3VFP

crystal structure of HLA B*3508 LPEP158G, HLA mutant Gly158

3VFP の概要

• エントリーDOI: 10.2210/pdb3vfp/pdb
• 関連するPDBエントリー: 1ZHK 1zhl 2ak4 3VFM 3VFN 3VFO 3VFR 3VFS 3VFT 3VFU 3VFV 3VFW
• 分子名称: MHC class I antigen, Beta-2-microglobulin, LPEP peptide from EBV, LPEPLPQGQLTAY, ... (5 entities in total)
• 機能のキーワード: hla b*3508, epstein barr virus, tcr, t cell, immune system, antigen-presenting molecule
• 由来する生物種: Homo sapiens (human); 詳細
• 細胞内の位置: Secreted: P61769
• タンパク質・核酸の鎖数: 3
• 化学式量合計: 45204.07

構造登録者

Liu, Y.C.,Rossjohn, J.,Gras, S. (登録日: 2012-01-10, 公開日: 2012-03-07, 最終更新日: 2023-09-13)

主引用文献

Liu, Y.C.,Chen, Z.,Burrows, S.R.,Purcell, A.W.,McCluskey, J.,Rossjohn, J.,Gras, S.
The Energetic Basis Underpinning T-cell Receptor Recognition of a Super-bulged Peptide Bound to a Major Histocompatibility Complex Class I Molecule.
J.Biol.Chem., 287:12267-12276, 2012

PubMed Abstract: Although the major histocompatibility complex class I (MHC-I) molecules typically bind short peptide (p) fragments (8-10 amino acids in length), longer, "bulged" peptides are often be presented by MHC-I. Such bulged pMHC-I complexes represent challenges for T-cell receptor (TCR) ligation, although the general principles underscoring the interaction between TCRs and bulged pMHC-I complexes are unclear. To address this, we have explored the energetic basis of how an immunodominant TCR (termed SB27) binds to a 13-amino acid viral peptide (LPEPLPQGQLTAY) complexed to human leukocyte antigen (HLA) B*3508. Using the crystal structure of the SB27 TCR-HLA B*3508(LPEP) complex as a guide, we undertook a comprehensive alanine-scanning mutagenesis approach at the TCR-pMHC-I interface and examined the effect of the mutations by biophysical (affinity measurements) and cellular approaches (tetramer staining).

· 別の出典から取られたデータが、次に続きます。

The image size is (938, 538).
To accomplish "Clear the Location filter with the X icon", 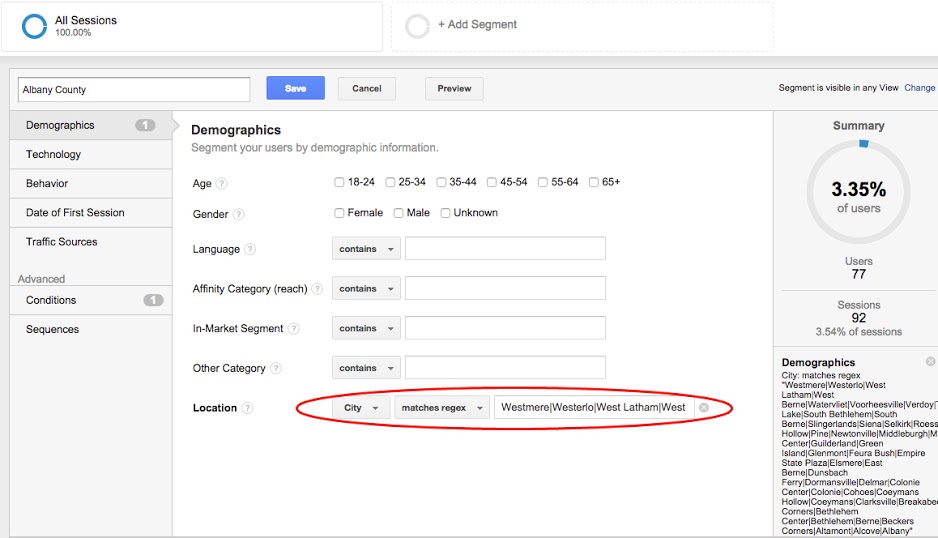I will (704, 408).

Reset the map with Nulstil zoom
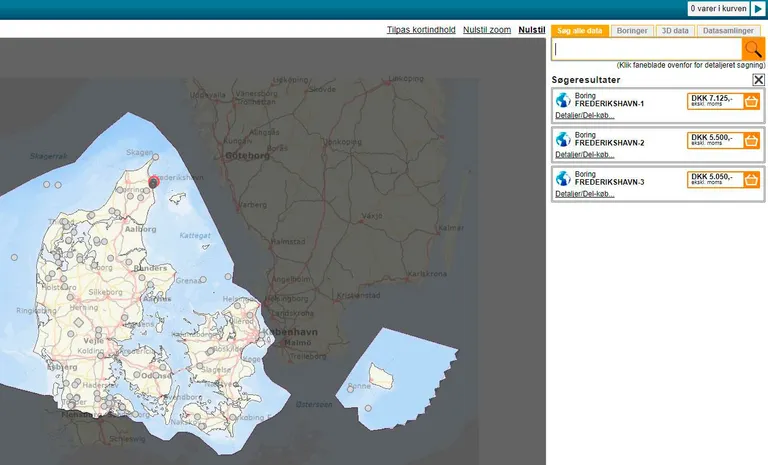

Although the structural footprint on HLA B*3508 was small, the energetic footprint was even smaller in that only two HLA B*3508 residues were critical for the TCR interaction. Instead, the energetic basis of this TCR-pMHC-I interaction was attributed to peptide-mediated interactions in which the complementarity determining region 3α and germline-encoded complementarity determining region 1β loops of the SB27 TCR played the principal role. Our findings highlight the peptide-centricity of TCR ligation toward a bulged pMHC-I complex.

PubMed: 22343629
DOI: 10.1074/jbc.M112.344689

実験手法

X-RAY DIFFRACTION (1.85 Å)